Finding the fruit of the Spirit

“The cup is overflowing” at St. John in the Wilderness, White Bear Lake! St. John’s is the oldest church in the community of White Bear Lake. Over the past five years it has moved from a pastoral to a program congregation. Its rector, Mark Kelm, speaks of how the work of the BCMS has provided St. John’s with a focus for the growth of its mission and ministry. This story shows some of the ways in which BCMS concepts have been — and continue to be — applied in individual congregations, through the work of the people themselves.

Getting out into the community

“We are undergoing an expansion in understanding what it means to be church,” says Kelm.

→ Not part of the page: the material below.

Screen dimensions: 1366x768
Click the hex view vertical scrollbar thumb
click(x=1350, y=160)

This is manifesting itself in a number of ways. On June 22, St. John’s cosponsored a pet parade as part of White Bear Lake’s Manitou Days celebration. After the parade (and the awarding of prizes!) clergy were available in front of the church for animal blessings.

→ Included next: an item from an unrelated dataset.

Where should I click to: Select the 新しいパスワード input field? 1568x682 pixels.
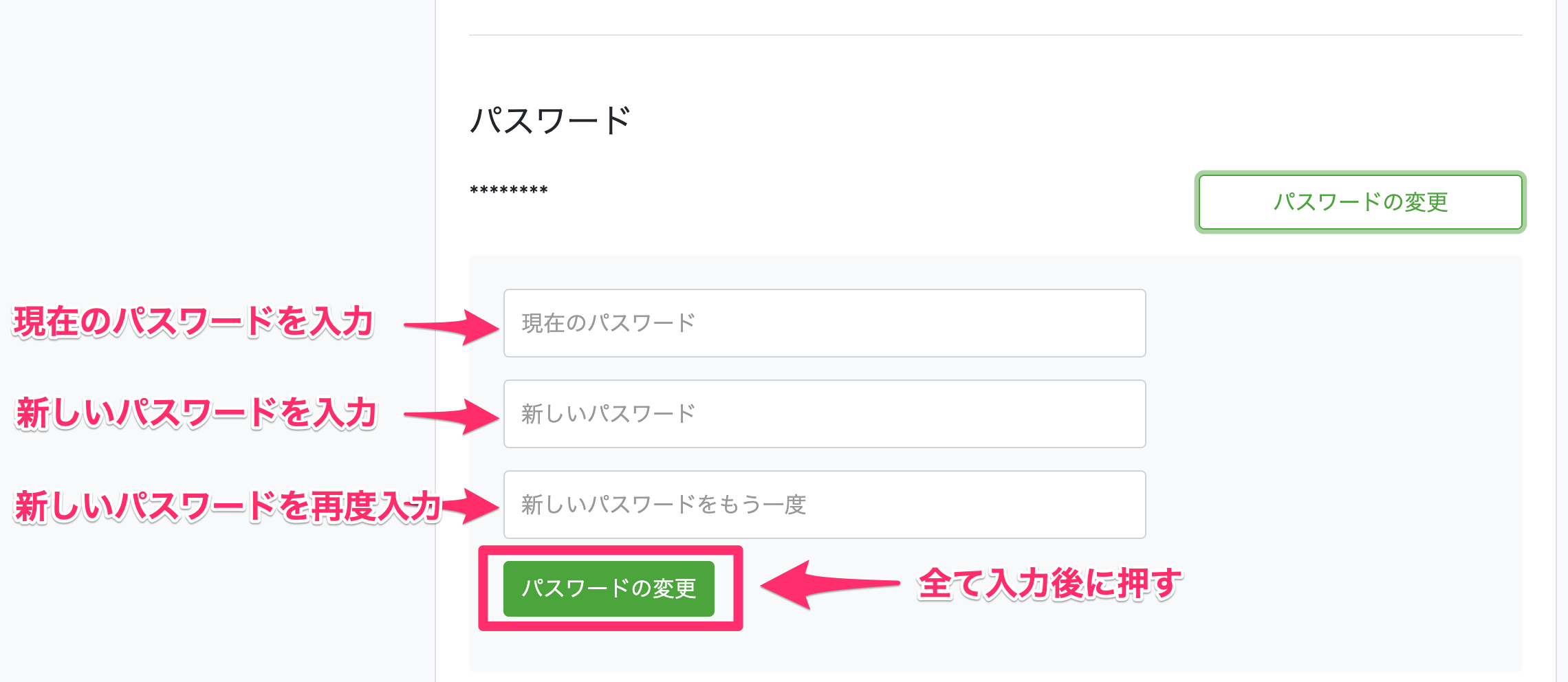pos(824,414)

Once a month in the summer, services are held on the front lawn of the church, where a walk in the form of a Celtic cross creates a special worship space. The liturgy — and the love — are visible to those who drive or bike or walk by. “This helps the parishioners remember that ‘church’ is not the building,” says Kelm. “The building is nothing more than a tool for the Church to do its worship and its works with its spiritual family and within the greater community.”

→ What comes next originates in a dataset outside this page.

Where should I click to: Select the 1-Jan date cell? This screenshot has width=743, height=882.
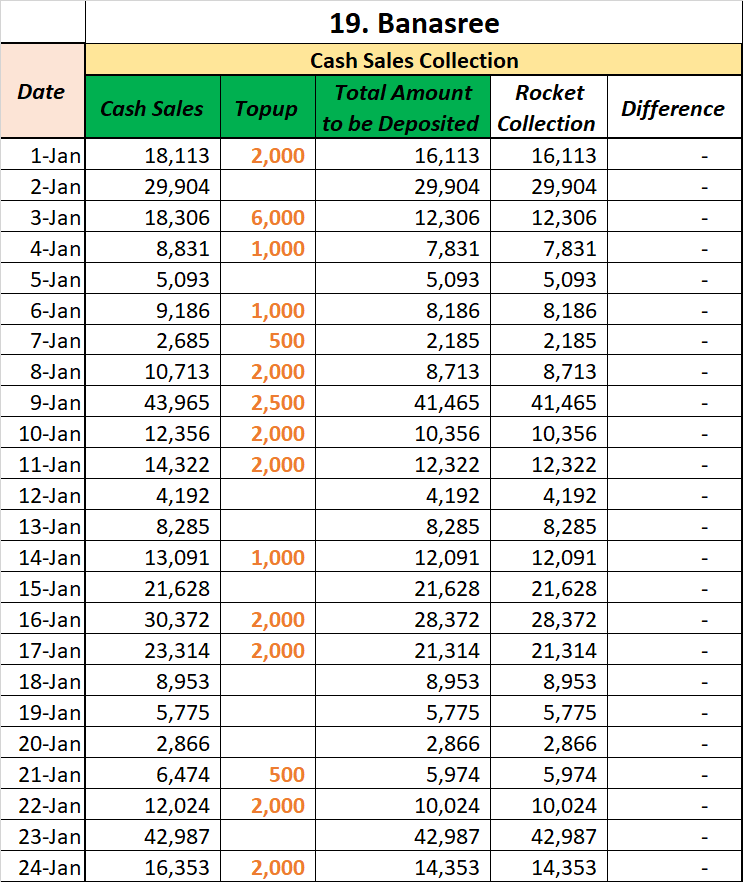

Other work has involved new types of outreach, from participation in Operation Minnesota Nice (a cell phone recycling project in which donated phones are made available to troops overseas so they can be in contact with their loved ones) to the current shoe drive now underway at our diocesan level. St. John’s has also started Kids’ Hope, a nationally-recognized mentoring program in which church members spend one hour once a week with one child in a local elementary school; and is leading a Habitat for Humanity coalition with other area churches of various denominations, enabling them all to do something together that they might not have enough resources or personnel to do as individual congregations.

Putting networking to work

Episcopal churches in the area are taking the initiative in the networking that is emphasized in the BCMS report, Kelm says. He gives some recent cooperation with Ascension, Stillwater, as an example. Ascension’s interim rector, Paul Shaffer, was planning to take some time off in August. The clergy of St. John’s made themselves available for pastoral calls, and Kelm officiated at a recent funeral at Ascension.

In addition, Marilyn Baldwin, St. John’s associate priest, took Ascension’s Sunday service a few weeks ago. The two churches worked out this arrangement on their own, Kelm points out, and Ascension also did not have to pay for a supply priest.

New understandings

The fresh look at mission and ministry has not ended with the above accounts. St. John’s is also trying to look beyond its own identity and traditions to experience other ways of worship, as well as looking beyond “church politics” to sisters and brothers in Christ. Voices of Praise, an African-American choir from an inner-city Baptist church in Minneapolis, has been invited back for its unique presentation of “singing the Gospel” in place of the Liturgy of the Word. At these services, according to Kelm, “we expand our understanding of what it means to be Christian, and especially an Episcopalian Christian.” He adds that people also come to understand that there are other ways in which to worship.

St. John’s is also continuing its work with African Friends in Need, a network in Uganda that helps give impoverished women and girls an education so that they can begin to lift themselves and their families out of poverty. St. John’s commitment remains despite the recent boycott of the Lambeth Conference by Ugandan bishops. In both cases, Kelm emphasizes, the people of St. John’s are doing the work they are called to do with their sisters and brothers in Christ.

“Fuller participation in God’s mission”

The heading above is from Goal One of the BCMS report (along with “spiritual transformation”) and can be a description of the work that is going on at St. John in the Wilderness in White Bear Lake. “It can be easy to fall asleep and rest on our laurels,” says Kelm, “but now it is as if St. John’s has awakened. We are re-envisioning and looking at our mission.”

Mark Kelm was asked what the effect of the BCMS work has been on the mission and ministry of St. John in the Wilderness. “The letter to the Galatians speaks of the fruit of the Spirit,” he says. “That fruit is already here. All we have to do is use the BCMS report as a lens to focus on the good fruit that already exists. Our resources may be limited, but God’s grace is not. The BCMS helps us to see that grace. The glass is not half empty or half full. It is overflowing!”